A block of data
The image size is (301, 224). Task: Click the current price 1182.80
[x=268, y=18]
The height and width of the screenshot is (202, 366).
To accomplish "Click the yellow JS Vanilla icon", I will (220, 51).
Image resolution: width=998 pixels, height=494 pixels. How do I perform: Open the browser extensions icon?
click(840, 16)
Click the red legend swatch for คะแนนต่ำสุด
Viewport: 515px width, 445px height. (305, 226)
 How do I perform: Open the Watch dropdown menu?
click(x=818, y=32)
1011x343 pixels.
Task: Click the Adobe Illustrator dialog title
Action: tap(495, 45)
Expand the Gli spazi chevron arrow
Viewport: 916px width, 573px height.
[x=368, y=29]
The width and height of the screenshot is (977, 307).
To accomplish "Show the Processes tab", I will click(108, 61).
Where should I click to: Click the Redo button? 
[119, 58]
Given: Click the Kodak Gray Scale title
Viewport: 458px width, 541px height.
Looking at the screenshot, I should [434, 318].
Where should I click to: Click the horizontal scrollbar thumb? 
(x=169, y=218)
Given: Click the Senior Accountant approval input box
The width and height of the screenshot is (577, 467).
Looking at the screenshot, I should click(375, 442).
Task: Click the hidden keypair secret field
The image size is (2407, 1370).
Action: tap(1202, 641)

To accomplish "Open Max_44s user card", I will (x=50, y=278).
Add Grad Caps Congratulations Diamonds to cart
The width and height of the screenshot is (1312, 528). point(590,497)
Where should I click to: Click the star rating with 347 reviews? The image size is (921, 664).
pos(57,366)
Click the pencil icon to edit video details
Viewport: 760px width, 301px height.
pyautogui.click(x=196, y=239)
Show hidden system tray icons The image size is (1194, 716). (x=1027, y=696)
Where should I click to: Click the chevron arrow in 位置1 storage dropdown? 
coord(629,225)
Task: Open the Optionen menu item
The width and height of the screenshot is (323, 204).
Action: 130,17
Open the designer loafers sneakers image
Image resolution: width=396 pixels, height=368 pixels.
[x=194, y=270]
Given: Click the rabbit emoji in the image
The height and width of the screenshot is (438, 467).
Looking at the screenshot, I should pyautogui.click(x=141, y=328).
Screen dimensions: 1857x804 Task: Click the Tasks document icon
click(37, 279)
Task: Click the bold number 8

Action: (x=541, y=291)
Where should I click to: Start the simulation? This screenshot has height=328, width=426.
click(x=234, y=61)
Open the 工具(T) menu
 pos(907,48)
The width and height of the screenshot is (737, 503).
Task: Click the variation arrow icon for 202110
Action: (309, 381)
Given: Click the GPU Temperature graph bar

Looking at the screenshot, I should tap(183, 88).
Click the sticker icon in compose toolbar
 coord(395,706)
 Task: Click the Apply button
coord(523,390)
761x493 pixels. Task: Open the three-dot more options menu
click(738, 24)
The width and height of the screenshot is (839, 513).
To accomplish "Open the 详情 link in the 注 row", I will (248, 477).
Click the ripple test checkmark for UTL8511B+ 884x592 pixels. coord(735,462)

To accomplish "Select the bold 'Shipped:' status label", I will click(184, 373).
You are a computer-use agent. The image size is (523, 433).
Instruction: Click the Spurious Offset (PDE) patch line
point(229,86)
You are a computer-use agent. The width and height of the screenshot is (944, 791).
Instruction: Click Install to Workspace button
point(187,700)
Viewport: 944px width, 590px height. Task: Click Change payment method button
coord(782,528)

(YOUR INSTRUCTIONS): Reproduce the data verbatim, beginning with the line that contains "will (x=50, y=278)." and continuing through the line that contains "Action: 130,17".

(RESPONSE TO THIS EXERCISE):
To accomplish "Open Max_44s user card", I will (x=50, y=278).
Add Grad Caps Congratulations Diamonds to cart
The width and height of the screenshot is (1312, 528). point(590,497)
Where should I click to: Click the star rating with 347 reviews? The image size is (921, 664).
pos(57,366)
Click the pencil icon to edit video details
Viewport: 760px width, 301px height.
pyautogui.click(x=196, y=239)
Show hidden system tray icons The image size is (1194, 716). (x=1027, y=696)
Where should I click to: Click the chevron arrow in 位置1 storage dropdown? 
coord(629,225)
Task: Open the Optionen menu item
The width and height of the screenshot is (323, 204).
Action: 130,17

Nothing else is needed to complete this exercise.